Start of DATASET RECORDS

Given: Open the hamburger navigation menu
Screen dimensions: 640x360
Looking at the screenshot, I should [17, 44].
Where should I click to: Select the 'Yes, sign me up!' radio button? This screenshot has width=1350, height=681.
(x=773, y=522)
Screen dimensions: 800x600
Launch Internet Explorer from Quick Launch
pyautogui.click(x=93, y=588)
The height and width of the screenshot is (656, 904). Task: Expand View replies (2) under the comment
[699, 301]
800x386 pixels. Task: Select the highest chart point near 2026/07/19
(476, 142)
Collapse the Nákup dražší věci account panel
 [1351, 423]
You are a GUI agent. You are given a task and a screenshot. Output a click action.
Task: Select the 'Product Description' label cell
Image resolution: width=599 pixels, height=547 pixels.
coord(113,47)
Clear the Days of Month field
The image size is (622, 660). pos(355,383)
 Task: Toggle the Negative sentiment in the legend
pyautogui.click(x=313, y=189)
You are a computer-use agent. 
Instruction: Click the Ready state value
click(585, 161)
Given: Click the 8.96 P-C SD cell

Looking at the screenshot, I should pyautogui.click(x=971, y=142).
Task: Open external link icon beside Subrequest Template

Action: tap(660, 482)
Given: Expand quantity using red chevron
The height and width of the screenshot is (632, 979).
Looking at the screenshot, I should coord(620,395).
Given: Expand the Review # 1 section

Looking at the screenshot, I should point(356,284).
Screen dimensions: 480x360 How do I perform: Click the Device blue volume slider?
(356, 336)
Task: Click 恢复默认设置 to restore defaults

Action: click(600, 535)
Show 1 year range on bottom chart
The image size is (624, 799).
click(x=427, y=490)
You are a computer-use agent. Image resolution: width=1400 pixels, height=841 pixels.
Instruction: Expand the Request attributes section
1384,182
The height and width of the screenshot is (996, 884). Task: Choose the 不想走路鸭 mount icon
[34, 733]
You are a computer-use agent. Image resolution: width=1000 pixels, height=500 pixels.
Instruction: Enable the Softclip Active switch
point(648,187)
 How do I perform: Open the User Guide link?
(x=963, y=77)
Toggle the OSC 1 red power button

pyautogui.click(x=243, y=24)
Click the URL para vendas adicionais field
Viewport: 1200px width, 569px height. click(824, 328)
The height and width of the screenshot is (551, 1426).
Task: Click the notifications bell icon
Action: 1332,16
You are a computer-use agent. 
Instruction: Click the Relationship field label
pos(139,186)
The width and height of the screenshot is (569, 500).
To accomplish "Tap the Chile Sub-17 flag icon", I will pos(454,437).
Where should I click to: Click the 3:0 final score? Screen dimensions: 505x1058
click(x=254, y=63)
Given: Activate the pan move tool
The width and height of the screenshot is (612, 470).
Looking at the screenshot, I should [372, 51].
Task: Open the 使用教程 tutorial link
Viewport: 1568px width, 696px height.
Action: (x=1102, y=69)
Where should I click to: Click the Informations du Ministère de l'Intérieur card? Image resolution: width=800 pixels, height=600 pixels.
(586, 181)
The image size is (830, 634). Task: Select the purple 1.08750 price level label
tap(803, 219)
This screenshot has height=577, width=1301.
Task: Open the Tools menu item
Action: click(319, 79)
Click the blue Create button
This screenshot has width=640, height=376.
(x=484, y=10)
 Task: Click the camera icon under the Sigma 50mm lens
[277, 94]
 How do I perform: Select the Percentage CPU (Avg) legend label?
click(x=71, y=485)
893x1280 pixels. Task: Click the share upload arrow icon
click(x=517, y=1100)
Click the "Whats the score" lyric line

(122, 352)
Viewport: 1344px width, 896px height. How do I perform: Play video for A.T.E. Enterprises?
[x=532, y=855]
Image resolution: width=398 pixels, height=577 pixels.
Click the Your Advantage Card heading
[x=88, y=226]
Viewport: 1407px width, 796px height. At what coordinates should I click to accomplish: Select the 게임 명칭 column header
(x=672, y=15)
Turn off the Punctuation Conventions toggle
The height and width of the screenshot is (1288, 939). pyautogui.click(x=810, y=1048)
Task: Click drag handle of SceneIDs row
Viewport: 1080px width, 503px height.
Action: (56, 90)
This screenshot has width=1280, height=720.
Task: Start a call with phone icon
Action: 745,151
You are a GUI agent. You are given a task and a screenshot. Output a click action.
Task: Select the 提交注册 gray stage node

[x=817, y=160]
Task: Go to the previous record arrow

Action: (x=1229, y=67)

End of DATASET RECORDS

Your answer should be the full listing, copied exactly.

- [EXERCISE OUTPUT]
Given: Open the hamburger navigation menu
Screen dimensions: 640x360
Looking at the screenshot, I should [17, 44].
Where should I click to: Select the 'Yes, sign me up!' radio button? This screenshot has width=1350, height=681.
(x=773, y=522)
Screen dimensions: 800x600
Launch Internet Explorer from Quick Launch
pyautogui.click(x=93, y=588)
The height and width of the screenshot is (656, 904). Task: Expand View replies (2) under the comment
[699, 301]
800x386 pixels. Task: Select the highest chart point near 2026/07/19
(476, 142)
Collapse the Nákup dražší věci account panel
 [1351, 423]
You are a GUI agent. You are given a task and a screenshot. Output a click action.
Task: Select the 'Product Description' label cell
Image resolution: width=599 pixels, height=547 pixels.
coord(113,47)
Clear the Days of Month field
The image size is (622, 660). pos(355,383)
 Task: Toggle the Negative sentiment in the legend
pyautogui.click(x=313, y=189)
You are a computer-use agent. 
Instruction: Click the Ready state value
click(585, 161)
Given: Click the 8.96 P-C SD cell

Looking at the screenshot, I should pyautogui.click(x=971, y=142).
Task: Open external link icon beside Subrequest Template

Action: tap(660, 482)
Given: Expand quantity using red chevron
The height and width of the screenshot is (632, 979).
Looking at the screenshot, I should coord(620,395).
Given: Expand the Review # 1 section

Looking at the screenshot, I should point(356,284).
Screen dimensions: 480x360 How do I perform: Click the Device blue volume slider?
(356, 336)
Task: Click 恢复默认设置 to restore defaults

Action: click(600, 535)
Show 1 year range on bottom chart
The image size is (624, 799).
click(x=427, y=490)
You are a computer-use agent. Image resolution: width=1400 pixels, height=841 pixels.
Instruction: Expand the Request attributes section
1384,182
The height and width of the screenshot is (996, 884). Task: Choose the 不想走路鸭 mount icon
[34, 733]
You are a computer-use agent. Image resolution: width=1000 pixels, height=500 pixels.
Instruction: Enable the Softclip Active switch
point(648,187)
 How do I perform: Open the User Guide link?
(x=963, y=77)
Toggle the OSC 1 red power button

pyautogui.click(x=243, y=24)
Click the URL para vendas adicionais field
Viewport: 1200px width, 569px height. click(824, 328)
The height and width of the screenshot is (551, 1426).
Task: Click the notifications bell icon
Action: 1332,16
You are a computer-use agent. 
Instruction: Click the Relationship field label
pos(139,186)
The width and height of the screenshot is (569, 500).
To accomplish "Tap the Chile Sub-17 flag icon", I will pos(454,437).
Where should I click to: Click the 3:0 final score? Screen dimensions: 505x1058
click(x=254, y=63)
Given: Activate the pan move tool
The width and height of the screenshot is (612, 470).
Looking at the screenshot, I should [372, 51].
Task: Open the 使用教程 tutorial link
Viewport: 1568px width, 696px height.
Action: (x=1102, y=69)
Where should I click to: Click the Informations du Ministère de l'Intérieur card? Image resolution: width=800 pixels, height=600 pixels.
(586, 181)
The image size is (830, 634). Task: Select the purple 1.08750 price level label
tap(803, 219)
This screenshot has height=577, width=1301.
Task: Open the Tools menu item
Action: click(319, 79)
Click the blue Create button
This screenshot has width=640, height=376.
(x=484, y=10)
 Task: Click the camera icon under the Sigma 50mm lens
[277, 94]
 How do I perform: Select the Percentage CPU (Avg) legend label?
click(x=71, y=485)
893x1280 pixels. Task: Click the share upload arrow icon
click(x=517, y=1100)
Click the "Whats the score" lyric line

(122, 352)
Viewport: 1344px width, 896px height. How do I perform: Play video for A.T.E. Enterprises?
[x=532, y=855]
Image resolution: width=398 pixels, height=577 pixels.
Click the Your Advantage Card heading
[x=88, y=226]
Viewport: 1407px width, 796px height. At what coordinates should I click to accomplish: Select the 게임 명칭 column header
(x=672, y=15)
Turn off the Punctuation Conventions toggle
The height and width of the screenshot is (1288, 939). pyautogui.click(x=810, y=1048)
Task: Click drag handle of SceneIDs row
Viewport: 1080px width, 503px height.
Action: (56, 90)
This screenshot has width=1280, height=720.
Task: Start a call with phone icon
Action: 745,151
You are a GUI agent. You are given a task and a screenshot. Output a click action.
Task: Select the 提交注册 gray stage node

[x=817, y=160]
Task: Go to the previous record arrow

Action: (x=1229, y=67)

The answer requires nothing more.